9.2 KiB
Collector & Extractor Refactor - Complete
Overview
Refactored the Collector and Extraction Review phases to implement a proactive, collaborative workflow that guides users through setup and only chunks content they confirm is important.
Changes Made
1. Collector Phase (v2 Prompt)
Location: lib/ai/prompts/collector.ts
New Behavior:
- ✅ Proactive Welcome - Greets new users with clear 3-step setup guide
- ✅ 3-Step Checklist Tracking:
- Upload documents 📄
- Connect GitHub repo 🔗
- Install browser extension 🔌
- ✅ Smart GitHub Analysis - Automatically analyzes connected repos and presents findings
- ✅ Conversational Handoff - Asks "Is that everything?" when materials are detected
- ✅ Automatic Transition - Moves to extraction_review_mode when user confirms
Key Changes:
- Removed "Click Analyze Context button" instruction
- Added explicit checklist tracking based on
knowledgeSummary.bySourceType - Added welcome message with step-by-step guidance
- Emphasized ONE question at a time (not overwhelming)
2. Extraction Review Phase (v2 Prompt)
Location: lib/ai/prompts/extraction-review.ts
New Behavior:
- ✅ Collaborative Review - Presents each potential insight and asks "Is this important?"

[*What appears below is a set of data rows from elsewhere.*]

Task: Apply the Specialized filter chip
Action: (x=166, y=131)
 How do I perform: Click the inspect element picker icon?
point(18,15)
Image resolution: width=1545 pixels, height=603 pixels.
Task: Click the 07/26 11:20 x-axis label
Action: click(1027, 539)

- ✅ Smart Chunking - Only chunks content the user confirms is V1-critical
- ✅ Semantic Boundaries - Chunks by meaning (feature, persona, constraint), not character count
- ✅ Tight Responses - Guides a review process, not essays
Workflow:
- Read & Identify - Find potential insights in documents/code
- Collaborative Review - Show user the text, ask "Should I save this?"

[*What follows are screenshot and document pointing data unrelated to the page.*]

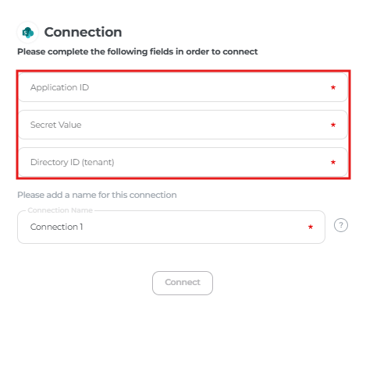Click the 'Application ID' placeholder text
The height and width of the screenshot is (370, 366).
pos(60,87)
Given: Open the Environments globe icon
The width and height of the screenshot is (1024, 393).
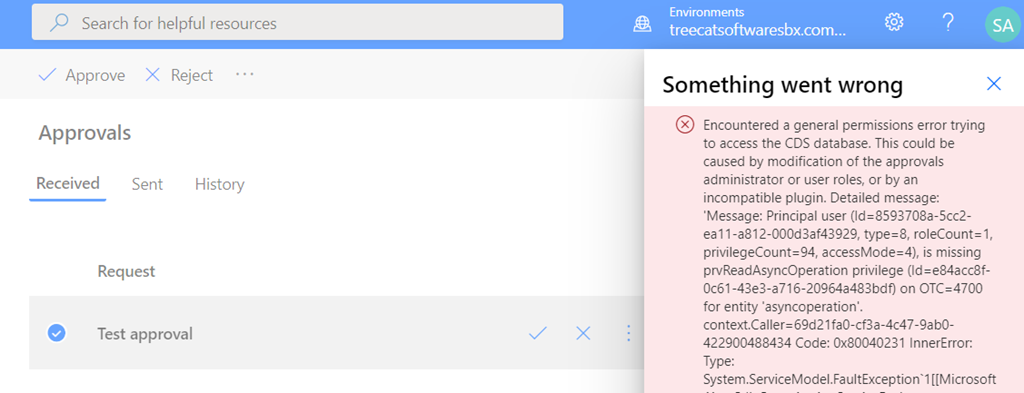Looking at the screenshot, I should (643, 24).
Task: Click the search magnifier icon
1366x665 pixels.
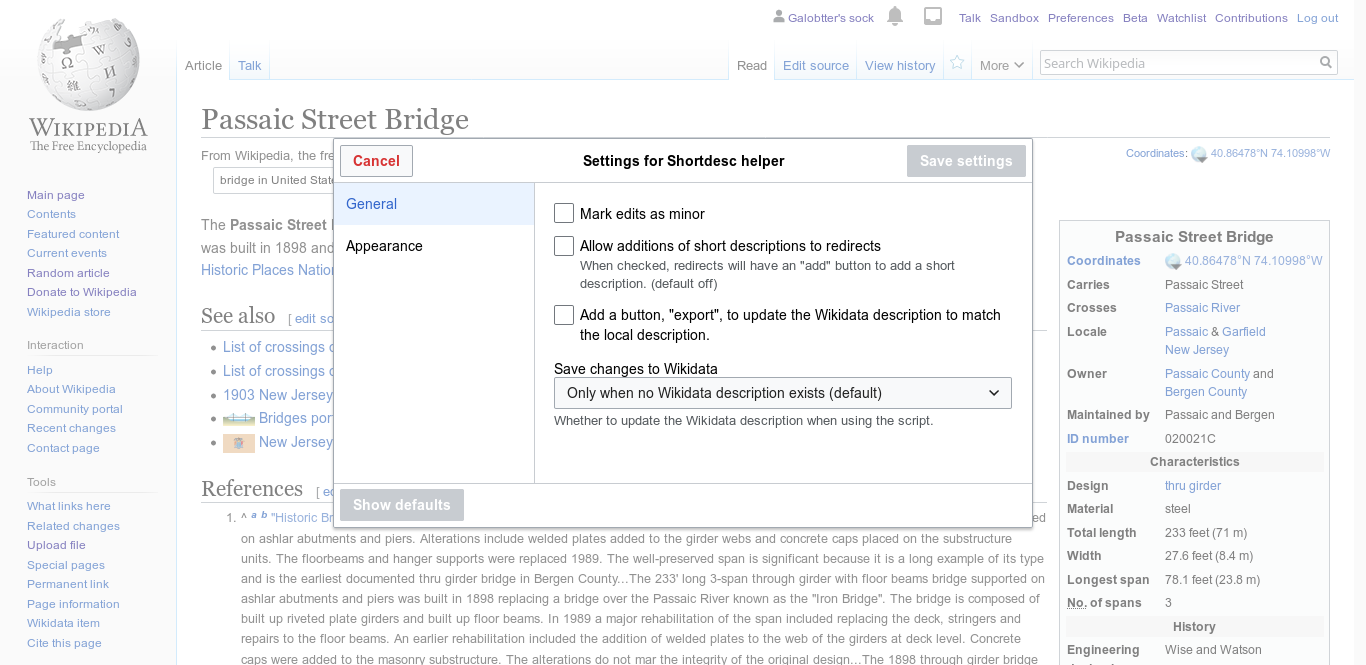Action: pos(1326,63)
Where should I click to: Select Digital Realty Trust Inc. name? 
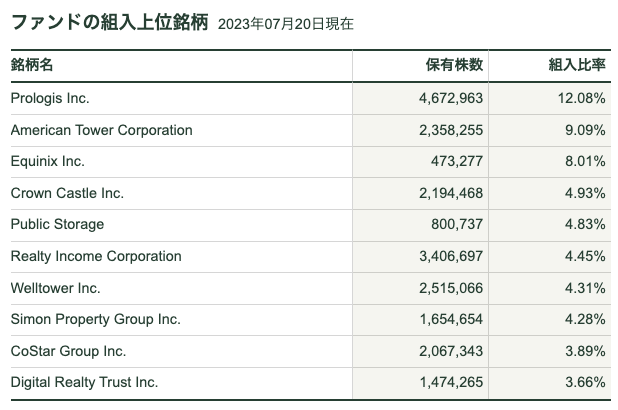point(84,382)
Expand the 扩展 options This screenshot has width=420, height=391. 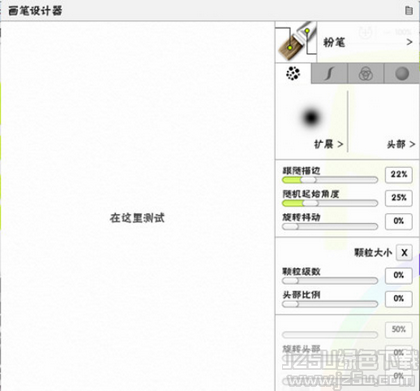pyautogui.click(x=328, y=144)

- Chunk & Store - Extract and store confirmed insights in AlloyDB
- Build Product Model - Synthesize confirmed insights into
canonicalProductModel
Key Changes:
- Removed automatic extraction behavior
- Added explicit "Is this important?" questioning pattern
- Emphasized showing ACTUAL TEXT from user's docs
- Added chunking strategy guidance (semantic, not arbitrary)
3. UI Changes
Location: app/[workspace]/project/[projectId]/v_ai_chat/page.tsx
Changes:
- ❌ Removed "Analyze Context" button
- ❌ Removed
isBatchExtractingstate - ❌ Removed
handleBatchExtractfunction - ❌ Removed
Sparklesicon import - ✅ Kept "Reset Chat" button
Rationale:
- Transition to extraction happens conversationally ("Is that everything?" → "yes" → auto-transition)
- No manual button click needed
- Cleaner, less cluttered UI
4. Auto-Chunking Disabled
Location: app/api/projects/[projectId]/knowledge/upload-document/route.ts
Changes:
- ✅ Commented out
writeKnowledgeChunksForItemfire-and-forget call - ✅ Added comment:
// NOTE: Auto-chunking disabled - Extractor AI will collaboratively chunk important sections
Rationale:
- Documents are stored whole in Firestore as
knowledge_items - Extractor AI reads them later and chunks only user-confirmed insights
- Prevents bloat in AlloyDB with irrelevant chunks
5. PhaseHandoff Type Updates
Location: lib/types/phase-handoff.ts
Changes:
- ✅ Added
'collector'toPhaseTypeunion - ✅ Created
CollectorPhaseHandoffinterface with checklist fields:confirmed: { hasDocuments?: boolean; documentCount?: number; githubConnected?: boolean; githubRepo?: string; extensionLinked?: boolean; } uncertain: { extensionDeclined?: boolean; noGithubYet?: boolean; } missing: string[]; - ✅ Added
CollectorPhaseHandofftoAnyPhaseHandoffunion
Location: lib/types/project-artifacts.ts
Changes:
- ✅ Updated
phaseHandoffsto include'collector'key
How It Works Now
User Journey:
-
Welcome (Collector)
- AI greets user: "Welcome to Vibn! Here's how this works: Step 1: Upload docs, Step 2: Connect GitHub, Step 3: Install extension"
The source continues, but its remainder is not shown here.